君子不器
子曰:“君子不器。”
(《为政第二》)
译文:
孔子说:“君子不会把自己只当作一个器皿。”
徐英《论语会笺》融会古注云:
器者,拘于一用,譬如耳、目、口、鼻,不能相通。故君子之学,不可拘于一器,必求其才之通,识之达,然后可以用周于天下矣。

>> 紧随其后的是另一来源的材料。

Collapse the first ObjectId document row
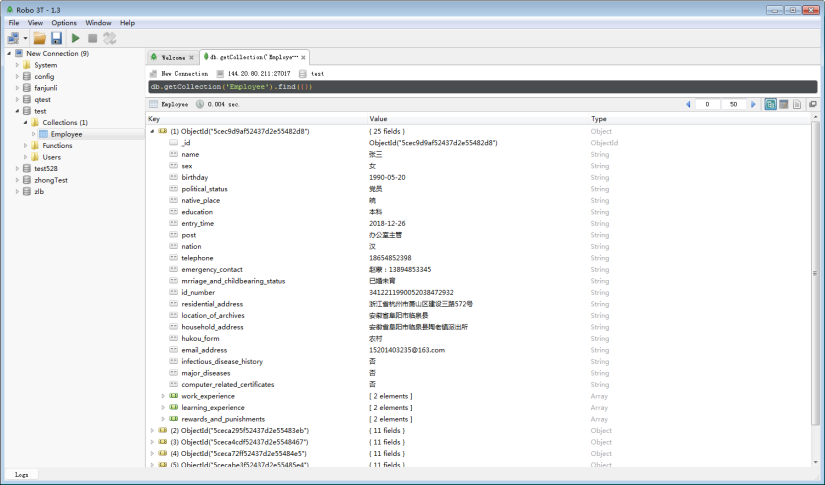The image size is (825, 485). point(152,131)
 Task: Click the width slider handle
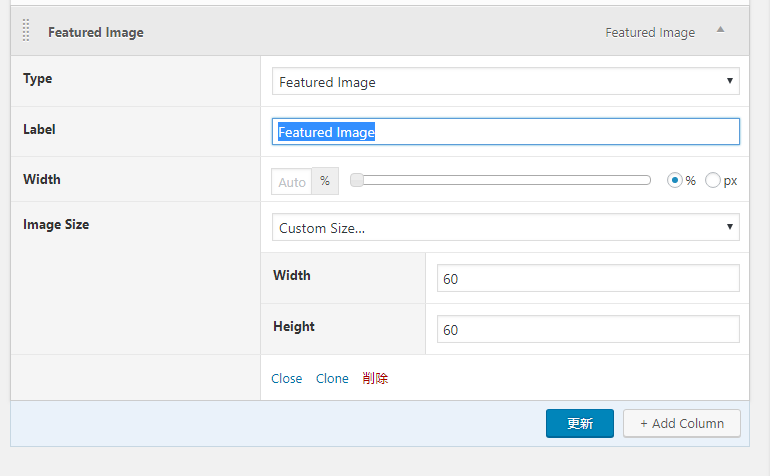click(x=357, y=180)
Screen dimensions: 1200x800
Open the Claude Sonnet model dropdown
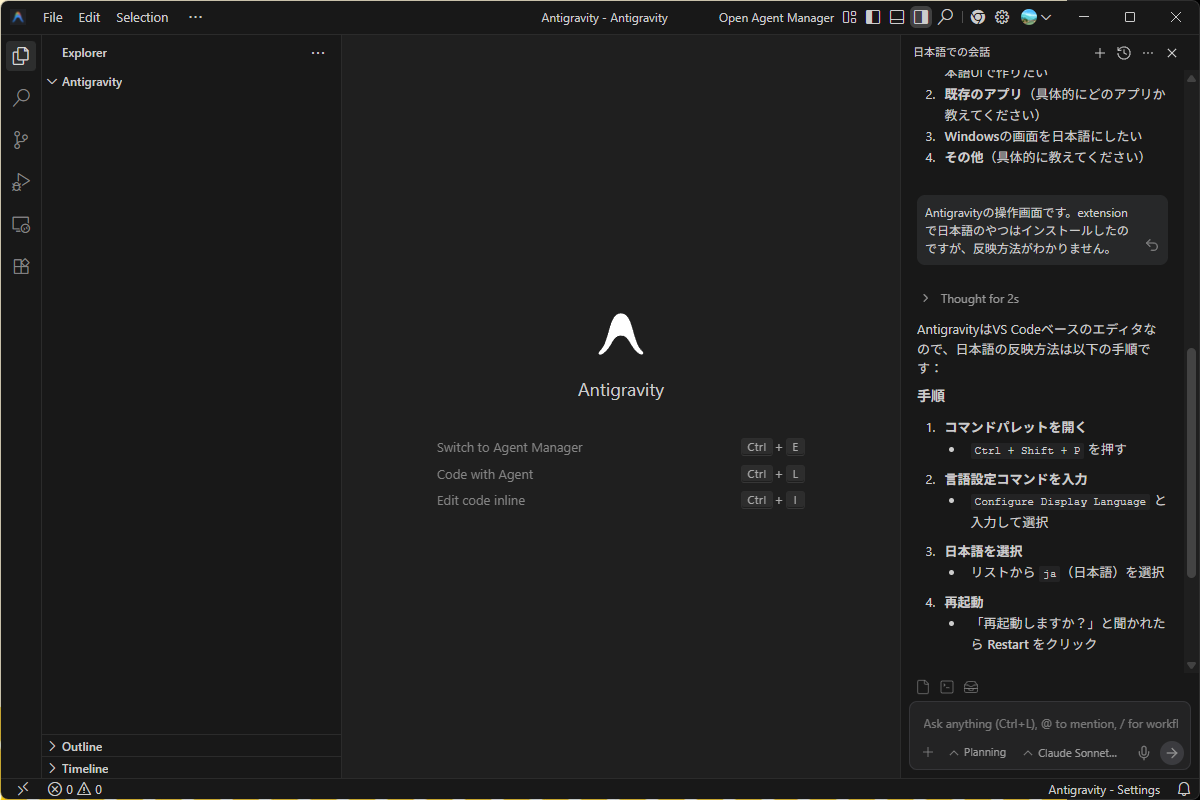pyautogui.click(x=1068, y=753)
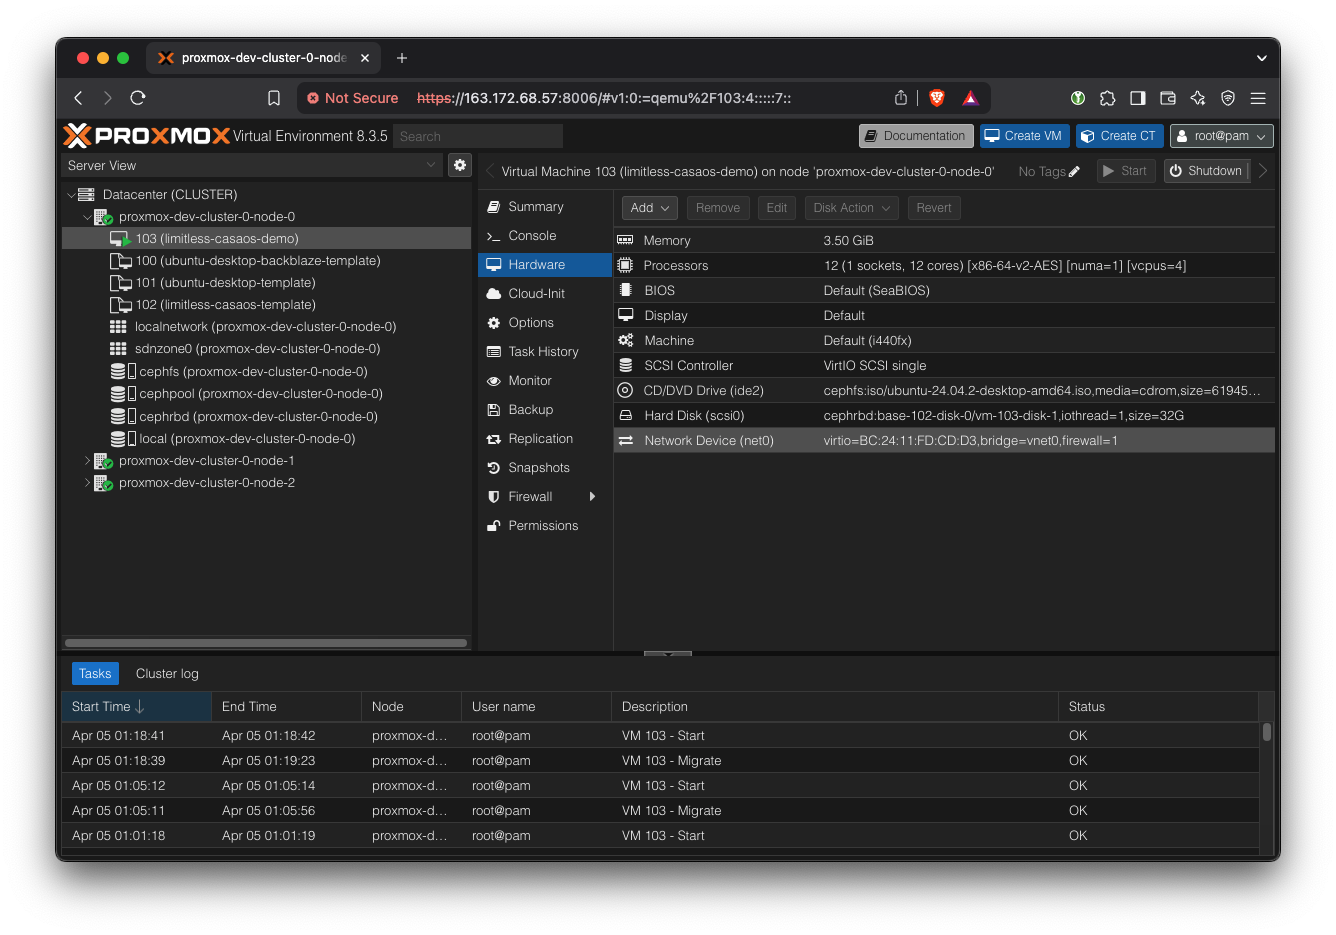The image size is (1336, 935).
Task: Switch to the Cluster log tab
Action: 167,674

正如米兰·昆德拉揭示的:“科学的兴起把人推入了一条专门化训练的隧道,人越在知识方面有所进展,就越看不清作为一个整体的世界,看不清他自己”,最终陷入海德格尔所谓“对存在的遗忘”(《小说的艺术》第一章《被诋毁的塞万提斯的遗产》)——也就是由“人”异化为了“器”。然而“君子”虽不一定“不器”,但仅仅成“器”则一定不是孔子心目中的“君子”。钱穆说:
一切智识与学问之背后,必须有一活的人之存在。否则智识仅如登记上帐簿,学问只求训练成机械,毁人以为学,则人道楛而世道之忧无穷矣。(《论语新解》)
朱光潜更说:
孔子曾明白说过,“君子不器”,说子贡“汝器也”,多少有一点不足之意。中国从前有一部顶好的书叫做《世说新语》,里面所说的大半是汉魏晋时代人物的风度。读过这部书,我们就可以知道我们中国向来对于胸襟气宇是何等看重。近代教育似乎不甚讲究此道,所以士大夫中颇多卑鄙龌龊之徒,大家也不以为怪。这是我们大学教育所急应矫正的。(《说校风》)

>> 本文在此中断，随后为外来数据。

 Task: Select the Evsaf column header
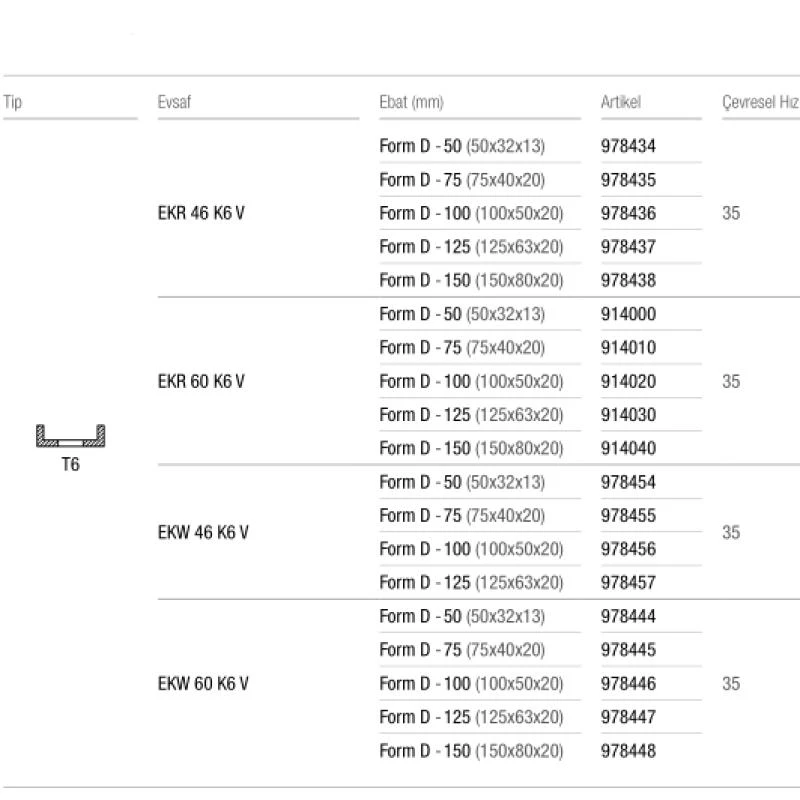[x=174, y=102]
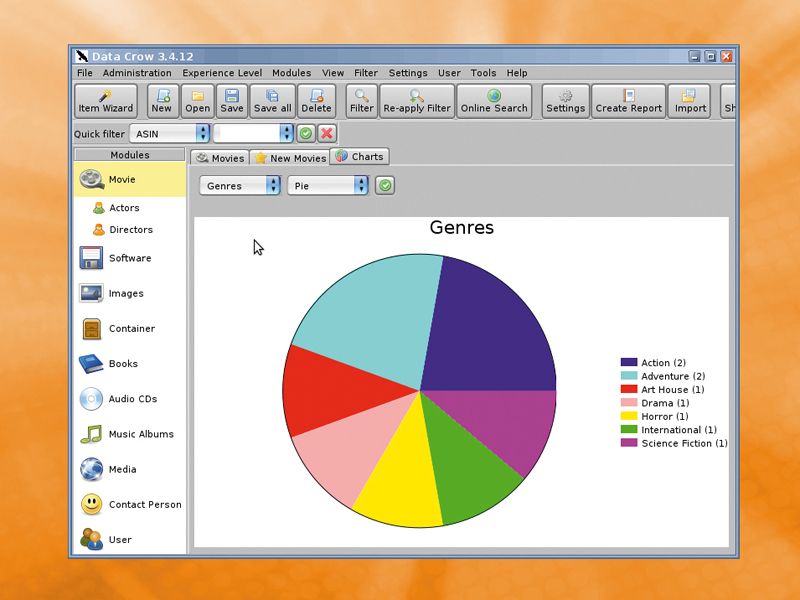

盖成“器”所需的只是训练(training),成“人”所需的才是教育(education)。英国艺术史家克莱夫·贝尔在《文明》一书中分辨训练是为了获取谋生的技能,而教育则是为了帮助人们理解生活从而享受生活中更为高尚的乐趣。真正受过教育的人崇尚理性,热爱真理,有丰富的感受能力,有一定的价值标准。在贝尔看来,“只有为得到美而有意识地牺牲舒适的人”才有价值观念,选择如何生活的教育而不是如何获利的训练——也就是选择如何成“人”而不是如何成“器”,才是高度文明意识的表现。接受了这种文明洗礼的人能“以个人的聪明才智和感受能力认真反对群氓本能,这样的文明决不接受像廉价处理品那样的低标准”。
“不器”的君子,正是“决不接受像廉价处理品那样的低标准”的精神贵族。